In the deal, GateHouse parent New Media Investment Group will purchase Gannett for a combination of cash and stock, creating a conglomerate that will own more than 250 daily newspapers including publications such as USA Today, the Milwaukee Journal Sentinel and the Indianapolis Star, plus hundreds of weekly and community papers.

“This combination will create the leading U.S. print and digital news organization with deep local roots and national scale,” said Michael Reed, chairman and chief executive of New Media, in a statement following the votes. “Together, we will be stronger, with a more viable path to growth for our shareholders and employees, while sustaining journalism in hundreds of markets across the country and enhancing the services we provide to small and midsized businesses nationally.”

The new company — run by GateHouse’s management under Gannett’s name — will be under pressure to find up to $300 million in annual savings within the first two years of the deal, as GateHouse management pledged when it announced the deal in August.

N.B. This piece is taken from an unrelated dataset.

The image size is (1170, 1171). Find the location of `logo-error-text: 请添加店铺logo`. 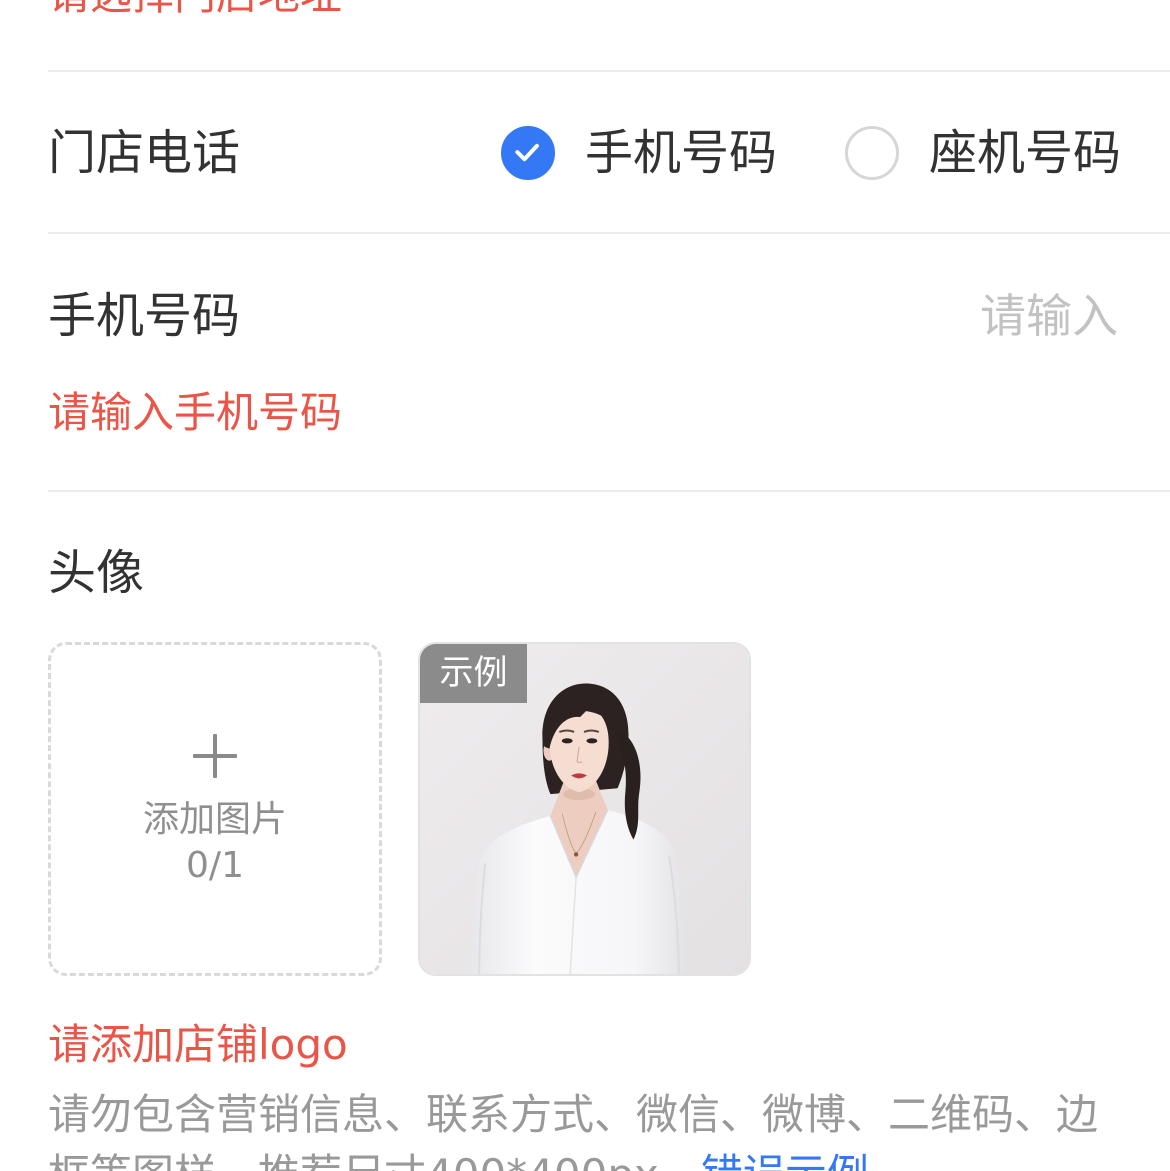

logo-error-text: 请添加店铺logo is located at coordinates (198, 1044).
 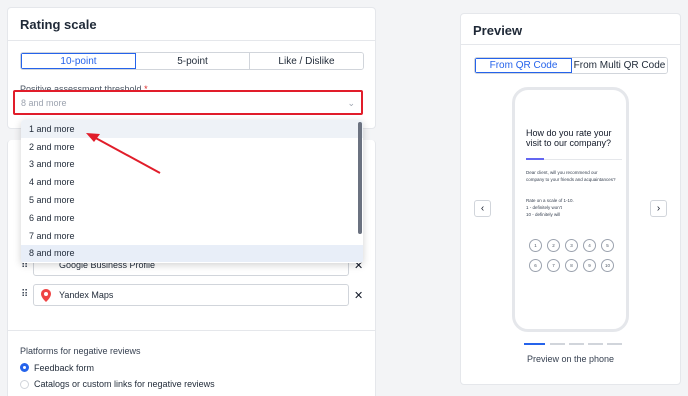 What do you see at coordinates (191, 295) in the screenshot?
I see `platform-row-yandex: Yandex Maps` at bounding box center [191, 295].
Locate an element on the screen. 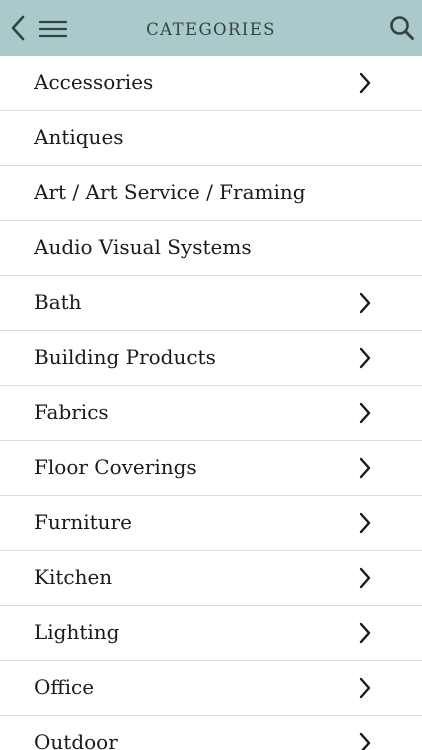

Despite the approval, the deal has come under fire for proposing cuts some view as too drastic and others view as not aggressive enough, a signal of the tightrope publishers of local news have been forced to walk as the industry continues to decline.

Journalism experts and the country’s leading newspaper union have warned the deal will enrich GateHouse’s private equity backers while further eroding the number of reporters, editors and photographers covering local communities.

Last week, the NewsGuild-CWA, which represents more than 20,000 journalists, issued an analysis of the deal that warned the merger “will hurt the communities these media organizations serve.”

But some of GateHouse’s top shareholders have criticized the deal for their own reasons, and the stock price of New Media fell 29 percent during the past week, to an all-time low of $6.68 when markets closed Wednesday. As a result, the deal, originally valued at $1.4 billion, is now under $1.2 billion.

America’s two largest newspaper chains are joining forces. Will it save either?

“Neither company has digital chops that have you jumping out of your seat,” said media analyst Doug Arthur of Huber Research.

“At the end of the day there’s got to be some revenue magic somewhere,” he said.

The new company has a nine-member board that includes no journalists.

Joining Reed, who is chairman, are former gambling executive Kevin Sheehan, marketing executive Mayur Gupta, finance executive Theodore Janulis, Gannett Chairman John Jeffry Louis, marketing executive Maria Miller, marketing consultant Debra Sandler, former footwear executive Laurence Tarica and Barbara Wall, chief legal officer at Gannett. Six members are from New Media and three are from Gannett.

Two journalists who before the deal served on the Gannett board will not be on the new board: Stephen W. Coll, dean of the Columbia University graduate school of journalism, and Larry Kramer, former president of USA Today.

As Gannett merger nears completion, union claims ‘journalism will suffer’ under deal

Media executive Paul Bascobert has been named chief executive of the newly formed Gannett. Reed will remain chief executive of New Media.

Founded in 1906, Gannett became one of the Washington area’s biggest corporate names in the heyday of the newspaper industry, introducing the country to a national newspaper in USA Today and erecting a glistening tower overlooking the Capital Beltway in Tysons Corner.

As the print media industry began to suffer financially in the past two decades, Gannett enacted numerous cost-saving measures, before spinning off its broadcast and marketing units into a separate company. Gannett was last on the Fortune 500 list in 2014, and in the past two years, the number of employees at the company has fallen by one-fifth.

Ever since Gannett spun off from Tegna, its broadcasting arm, four years ago, it has been looking to grow through mergers or acquisitions, with little to show for it.

The deal is expected to finally close Nov. 19, according to New Media.